## DIRECTIONS FOR THIS TASK
Please reproduce all entries word for word, leaving every image behind.

## DATA UNDER STUDY
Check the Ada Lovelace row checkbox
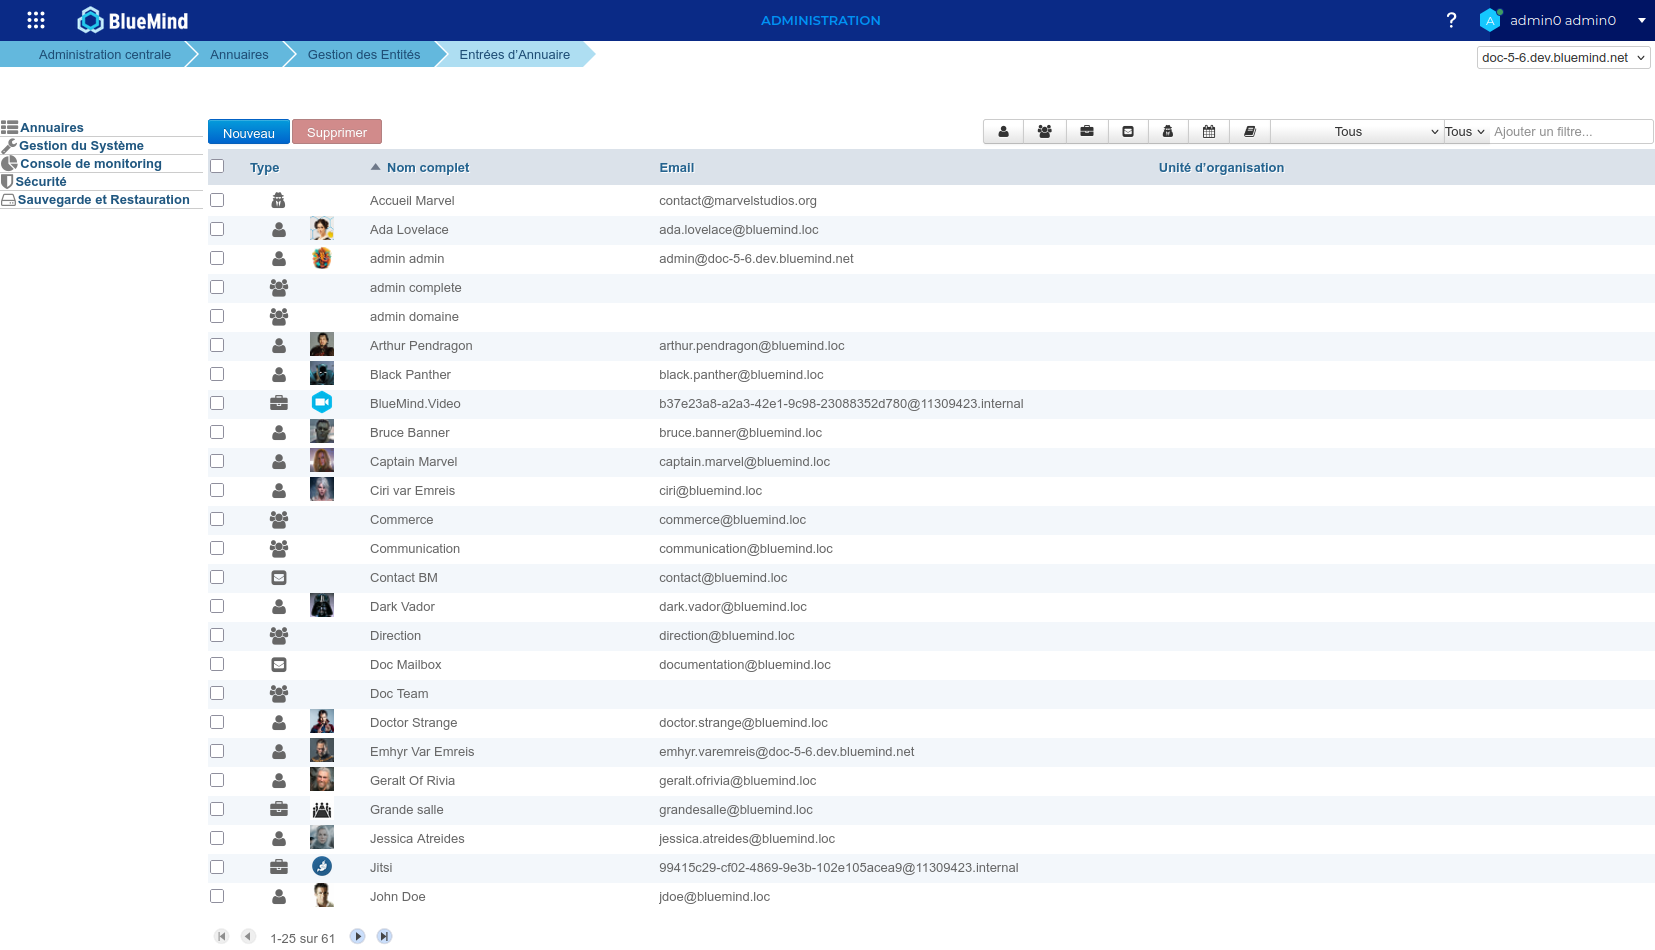Image resolution: width=1655 pixels, height=950 pixels. 217,230
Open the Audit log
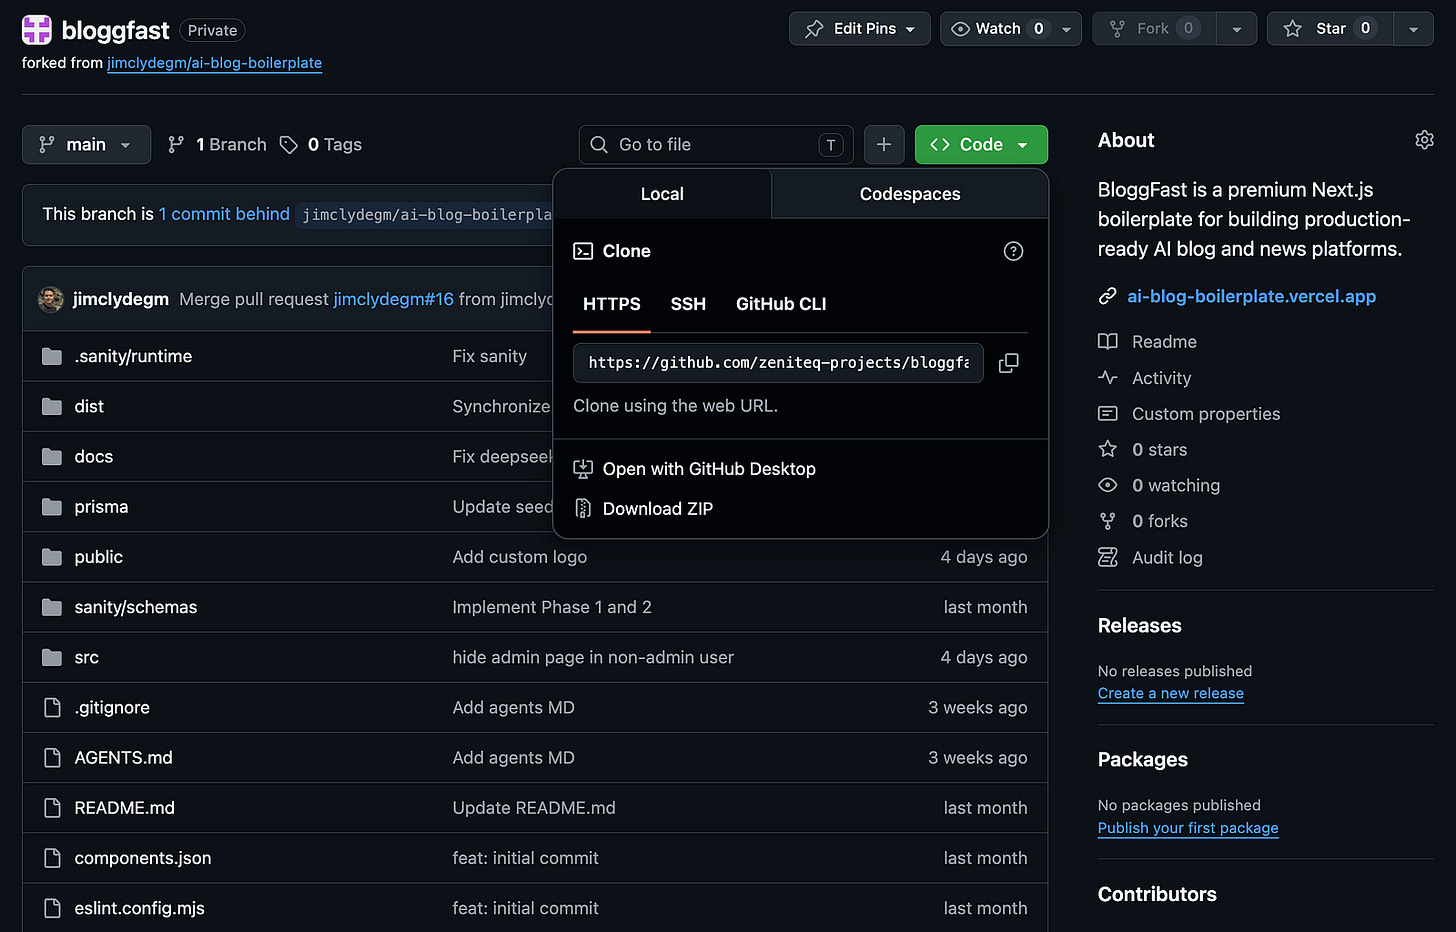 pos(1166,557)
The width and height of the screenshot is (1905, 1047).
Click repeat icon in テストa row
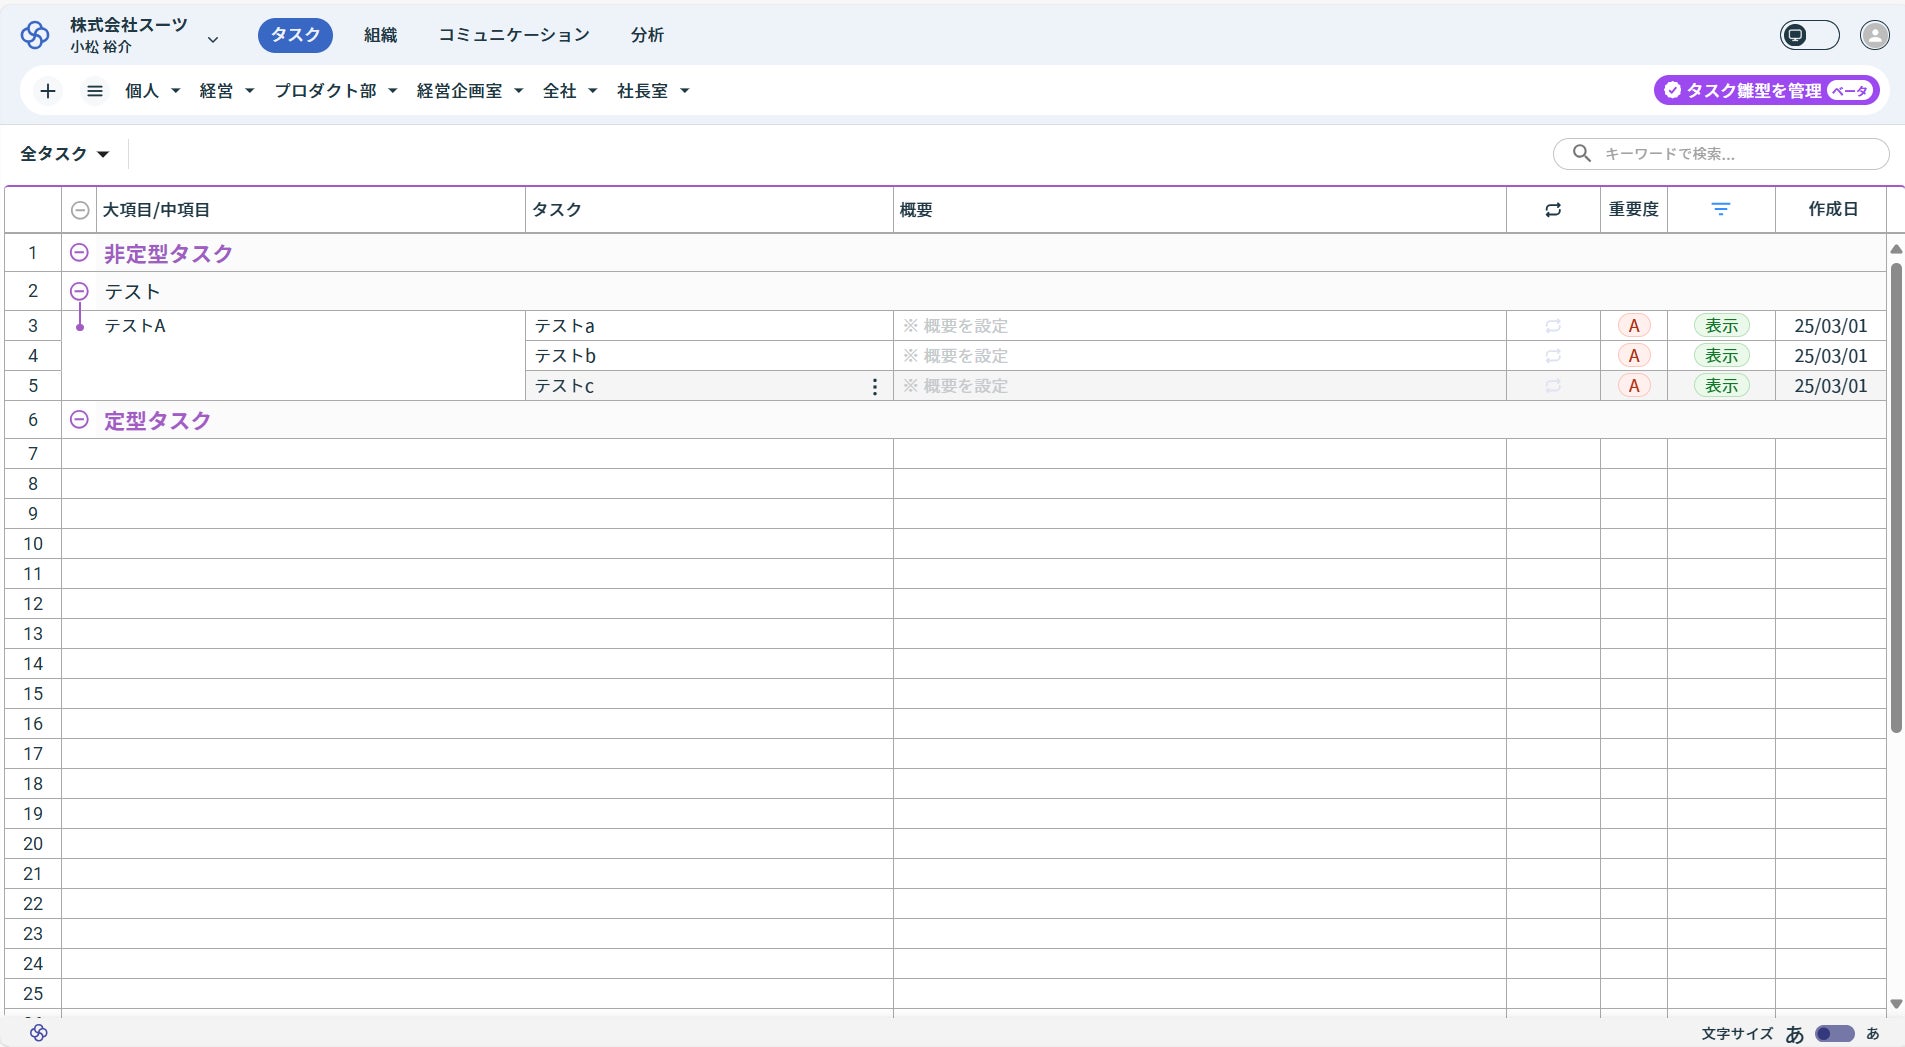1553,326
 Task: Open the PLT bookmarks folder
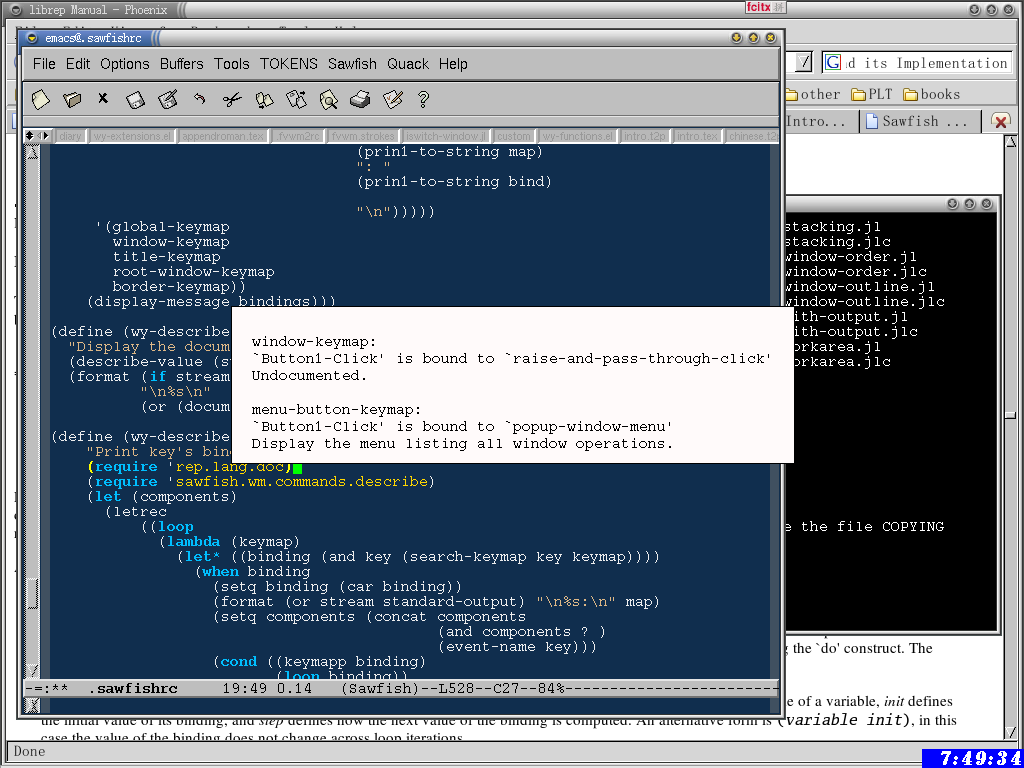(x=871, y=95)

## ANSWER BOX
Check the Ada Lovelace row checkbox
Image resolution: width=1655 pixels, height=950 pixels. 217,230
Open the Audit log
 pos(1166,557)
The width and height of the screenshot is (1905, 1047).
Click repeat icon in テストa row
1553,326
 Task: Open the PLT bookmarks folder
(x=871, y=95)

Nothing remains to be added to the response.